Stanton Moore's funk roots run deep. First and foremost, he cites the legendary New Orleans funk band The Meters as one of his prime influences. Of course, growing up in a city known for its rich musical heritage, there were unlimited possibilities at every corner, especially for an aspiring drummer.
"When I used to go to Mardi Gras parades with my parents, the first thing you'd hear coming down the street were the drums," Stanton says. "I think that funk music just gives you that same feel, that rhythmic feel that makes you go, 'Oh, yeah man, here it comes!'"
Stanton Moore sits with his drums
Stanton Moore's latest album Groove Alchemy, featuring Robert Walter playing the Hammond B-3 organ and Will Bernard on guitar, is the culmination of a multimedia project that traces the roots of funk drumming. There's also a DVD and instructional book of the same name.
Stanton's reputation as one of New Orleans' busiest musicians began with his band Galactic in the early-1990s. Over the course of a decade, the funk sextet recorded six albums and performed more than 200 shows a year, many of those overseas. Still active today, Galactic has incorporated hip-hop, jazz fusion, blues and world music into its repertoire.
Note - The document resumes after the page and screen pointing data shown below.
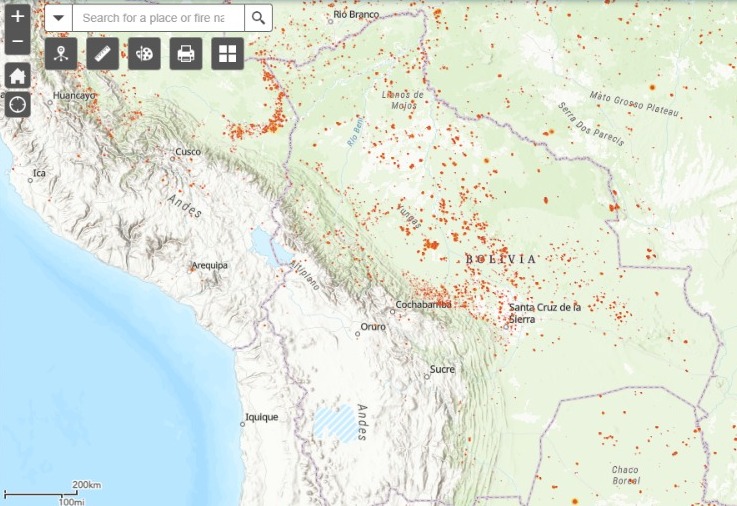
Task: Open the basemap gallery grid
Action: pos(228,54)
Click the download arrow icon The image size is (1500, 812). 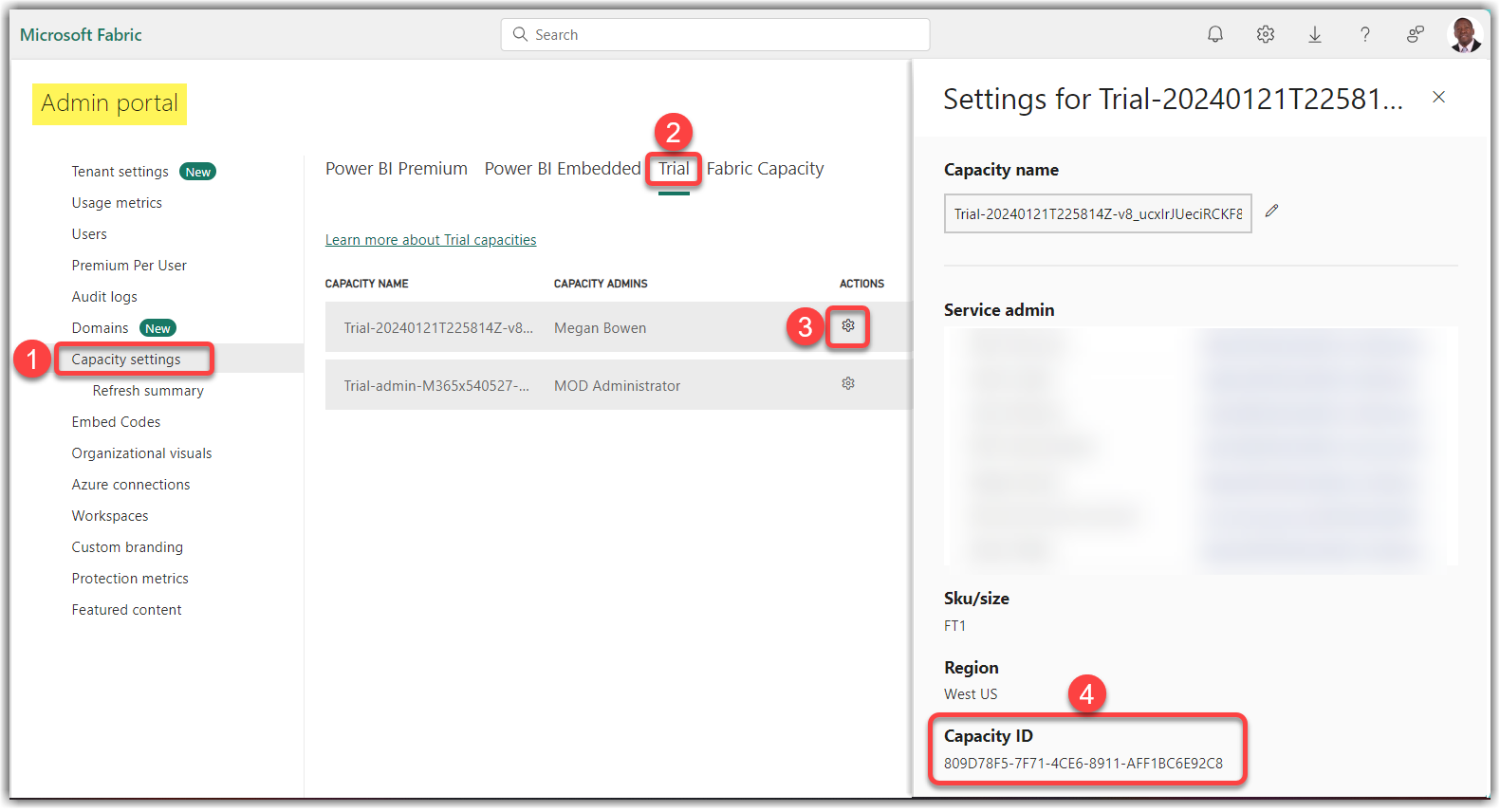[x=1315, y=35]
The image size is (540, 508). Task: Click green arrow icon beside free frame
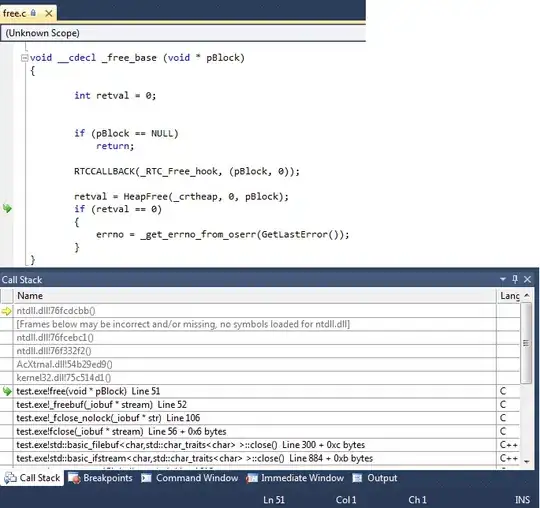[x=7, y=391]
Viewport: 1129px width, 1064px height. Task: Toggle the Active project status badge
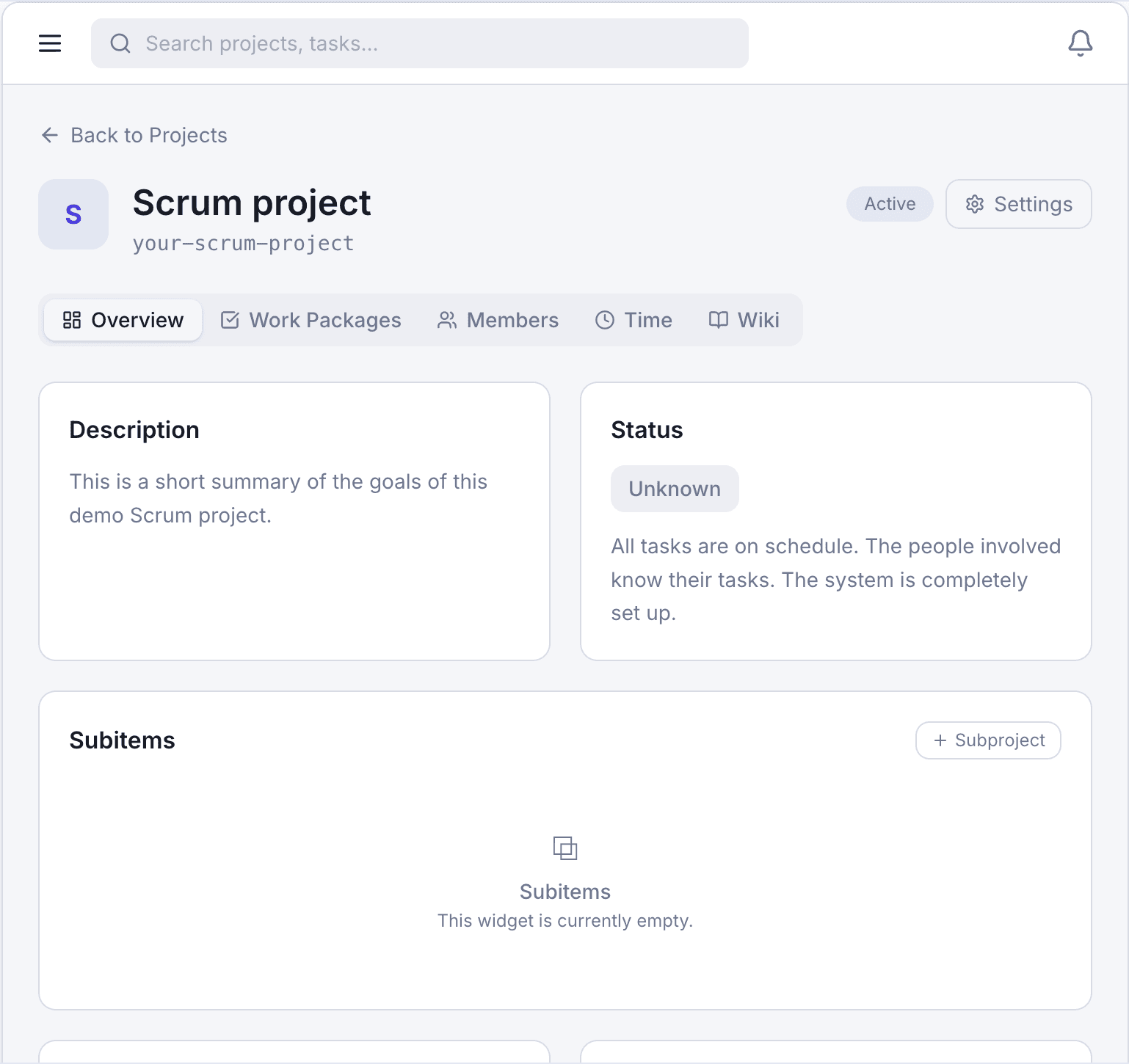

In addition to his impressive solo output with his trio, Galactic, and other collaborations, Stanton dedicates his spare time to teaching the fine art of New Orleans drumming in seminars, workshops and clinics; writes a regular column for drumming magazines; launched his own drum company; and serves on the board of directors for Roots of Music, a music education and academic mentoring program.